------ Task input ------

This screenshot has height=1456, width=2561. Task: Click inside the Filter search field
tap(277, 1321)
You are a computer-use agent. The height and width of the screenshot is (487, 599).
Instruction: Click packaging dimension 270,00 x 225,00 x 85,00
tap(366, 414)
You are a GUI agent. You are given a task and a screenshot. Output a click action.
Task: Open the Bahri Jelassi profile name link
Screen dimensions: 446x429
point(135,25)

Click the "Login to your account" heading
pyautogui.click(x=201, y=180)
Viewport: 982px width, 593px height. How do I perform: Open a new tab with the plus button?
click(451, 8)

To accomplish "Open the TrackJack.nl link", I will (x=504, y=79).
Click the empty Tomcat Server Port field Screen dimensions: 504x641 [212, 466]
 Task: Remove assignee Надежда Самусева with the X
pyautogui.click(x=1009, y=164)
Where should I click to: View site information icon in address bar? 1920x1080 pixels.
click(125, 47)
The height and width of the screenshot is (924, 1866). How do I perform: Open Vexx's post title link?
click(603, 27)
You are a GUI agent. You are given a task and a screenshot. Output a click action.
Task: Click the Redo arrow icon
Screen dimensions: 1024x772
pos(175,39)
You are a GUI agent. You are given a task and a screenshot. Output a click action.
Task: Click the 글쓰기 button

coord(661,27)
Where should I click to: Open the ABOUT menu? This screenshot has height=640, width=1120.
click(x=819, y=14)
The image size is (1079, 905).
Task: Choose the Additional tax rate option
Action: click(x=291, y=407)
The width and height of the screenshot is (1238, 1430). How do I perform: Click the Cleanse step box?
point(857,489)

------

> **Direction**: Reproduce all rows above, substituting "Display size" for every occurrence of "Screen dimensions" and leaving all other text unchanged.

> **Written solution**:
This screenshot has height=1456, width=2561. Task: Click inside the Filter search field
tap(277, 1321)
You are a computer-use agent. The height and width of the screenshot is (487, 599).
Instruction: Click packaging dimension 270,00 x 225,00 x 85,00
tap(366, 414)
You are a GUI agent. You are given a task and a screenshot. Output a click action.
Task: Open the Bahri Jelassi profile name link
Display size: 446x429
point(135,25)

Click the "Login to your account" heading
pyautogui.click(x=201, y=180)
Viewport: 982px width, 593px height. How do I perform: Open a new tab with the plus button?
click(451, 8)

To accomplish "Open the TrackJack.nl link", I will (x=504, y=79).
Click the empty Tomcat Server Port field Display size: 504x641 [212, 466]
 Task: Remove assignee Надежда Самусева with the X
pyautogui.click(x=1009, y=164)
Where should I click to: View site information icon in address bar? 1920x1080 pixels.
click(125, 47)
The height and width of the screenshot is (924, 1866). How do I perform: Open Vexx's post title link?
click(603, 27)
You are a GUI agent. You are given a task and a screenshot. Output a click action.
Task: Click the Redo arrow icon
Display size: 1024x772
pos(175,39)
You are a GUI agent. You are given a task and a screenshot. Output a click action.
Task: Click the 글쓰기 button

coord(661,27)
Where should I click to: Open the ABOUT menu? This screenshot has height=640, width=1120.
click(x=819, y=14)
The image size is (1079, 905).
Task: Choose the Additional tax rate option
Action: click(x=291, y=407)
The width and height of the screenshot is (1238, 1430). How do I perform: Click the Cleanse step box?
point(857,489)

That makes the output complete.